Ele iniciou o que acabou sendo uma colaboração frutífera com Lady Gaga quando os dois cantaram “The Lady Is a Tramp” no álbum “Duets II” de 2011; é incrível ouvi-la enlouquecê-lo com seus improvisos exagerados e seu sotaque cômico maluco. Eles gravaram “Cheek to Cheek” em 2014 e fizeram uma turnê juntos no ano seguinte antes de se reunirem para “Love for Sale”, que rendeu outro álbum do ano ao Grammy.

Sua última apresentação pública aconteceu na época do lançamento de “Love for Sale”, quando ele e Gaga tocaram no Radio City Music Hall de Nova York em um show que mais tarde se tornou um especial de TV dirigido por Coletti. A essa altura, Bennett lutava há cinco anos contra o mal de Alzheimer, o que dificultava certas partes do dia a dia de sua vida – exceto, muitos ao seu redor disseram, para se apresentar.

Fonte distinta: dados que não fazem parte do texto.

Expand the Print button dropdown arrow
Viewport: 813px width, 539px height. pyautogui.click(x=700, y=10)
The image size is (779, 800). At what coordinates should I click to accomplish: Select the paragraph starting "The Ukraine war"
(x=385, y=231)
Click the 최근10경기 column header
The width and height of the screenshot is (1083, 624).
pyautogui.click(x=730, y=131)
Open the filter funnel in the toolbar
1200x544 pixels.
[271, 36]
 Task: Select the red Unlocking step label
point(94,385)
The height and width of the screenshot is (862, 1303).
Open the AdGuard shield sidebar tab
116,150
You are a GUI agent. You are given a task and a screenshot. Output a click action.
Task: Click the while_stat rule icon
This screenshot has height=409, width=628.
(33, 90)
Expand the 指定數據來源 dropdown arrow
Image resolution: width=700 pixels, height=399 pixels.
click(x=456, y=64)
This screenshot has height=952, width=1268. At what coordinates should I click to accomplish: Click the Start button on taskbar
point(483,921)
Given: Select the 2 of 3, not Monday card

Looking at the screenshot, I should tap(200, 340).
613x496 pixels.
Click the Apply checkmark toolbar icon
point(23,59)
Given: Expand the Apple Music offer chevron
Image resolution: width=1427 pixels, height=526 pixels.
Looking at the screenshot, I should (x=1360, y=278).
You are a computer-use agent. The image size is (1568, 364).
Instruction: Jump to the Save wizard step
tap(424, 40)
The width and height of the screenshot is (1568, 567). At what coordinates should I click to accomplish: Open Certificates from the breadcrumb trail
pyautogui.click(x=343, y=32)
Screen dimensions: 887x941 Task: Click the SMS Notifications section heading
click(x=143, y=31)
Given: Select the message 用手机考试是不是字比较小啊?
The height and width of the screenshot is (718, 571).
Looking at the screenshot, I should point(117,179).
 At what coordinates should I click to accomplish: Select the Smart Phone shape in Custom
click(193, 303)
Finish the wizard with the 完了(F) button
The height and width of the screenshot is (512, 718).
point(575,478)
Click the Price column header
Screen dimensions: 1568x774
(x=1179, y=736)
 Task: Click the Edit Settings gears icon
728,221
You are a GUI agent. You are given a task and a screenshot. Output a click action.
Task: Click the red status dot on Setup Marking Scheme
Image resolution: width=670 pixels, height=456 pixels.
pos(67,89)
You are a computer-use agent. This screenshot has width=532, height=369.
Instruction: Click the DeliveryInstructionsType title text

Coletti descreveu os ensaios para o show do Radio City como “toque e vá, honestamente”. Mas na hora do show, ele acrescentou, “quando a cortina subiu e ele viu o público e o amor que recebeu, ele estava 100.000% lá. Foi impressionante.”

Como sempre, Tony Bennett estava fazendo as pessoas felizes – e vice-versa. Disse Coletti: “Ele teria ficado lá fora a noite toda se nós o deixássemos.”